Bob Dylan, a longtime admirer of Muhammad Ali and the sport of boxing, has penned a tribute to the legendary fighter. “If the measure of greatness is to gladden the heart of every human being on the face of the earth, then he truly was the greatest,” Dylan wrote of Ali, who died Friday at the age of 74, on his website. “In every way he was the bravest, the kindest and the most excellent of men.”
Dylan, who dabbled in boxing in his youth, has long looked to the sport for inspiration, from “Who Killed Davey Moore” to “Hurricane,” inspired by the boxer Rubin “Hurricane” Carter who was wrongfully convicted of murder.
A verse on Dylan’s 1964 LP Another Side of Bob Dylan was inspired by the then-Cassius Clay. “I was shadow-boxing earlier in the day / I figured I was ready for Cassius Clay,” Dylan sang on the track, which he recorded after Ali defeated Sonny Liston in February 1964 to become heavyweight champion for the first time.
“I said ‘Fee, fie, fo, fum, Cassius Clay, here I come / 26, 27, 28, 29, I’m gonna make your face look just like mine / Five, four, three, two, one, Cassius Clay you’d better run / 99, 100, 101, 102, your ma won’t even recognize you / 14, 15, 16, 17, 18, 19, gonna knock him clean right out of his spleen.”
Seven years later, Dylan was in the Madison Square Garden crowd to witness what was billed as “the Fight of the Century,” a 1971 bout versus Joe Frazier that marked Ali’s first professional loss.

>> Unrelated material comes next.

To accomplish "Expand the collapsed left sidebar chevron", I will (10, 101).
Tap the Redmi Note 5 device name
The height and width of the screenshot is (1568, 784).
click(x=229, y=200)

In December 1975, following the release of Dylan’s Desire which housed “Hurricane,” Ali appeared on stage at Dylan’s Rolling Thunder Revue at New York’s Madison Square Garden alongside Rubin Carter’s wife and daughter. At the fundraising concert, Ali called Carter in prison from the MSG stage; earlier on the tour, Dylan visited Carter in prison. Dylan and Ali also spent time together backstage at the benefit concert.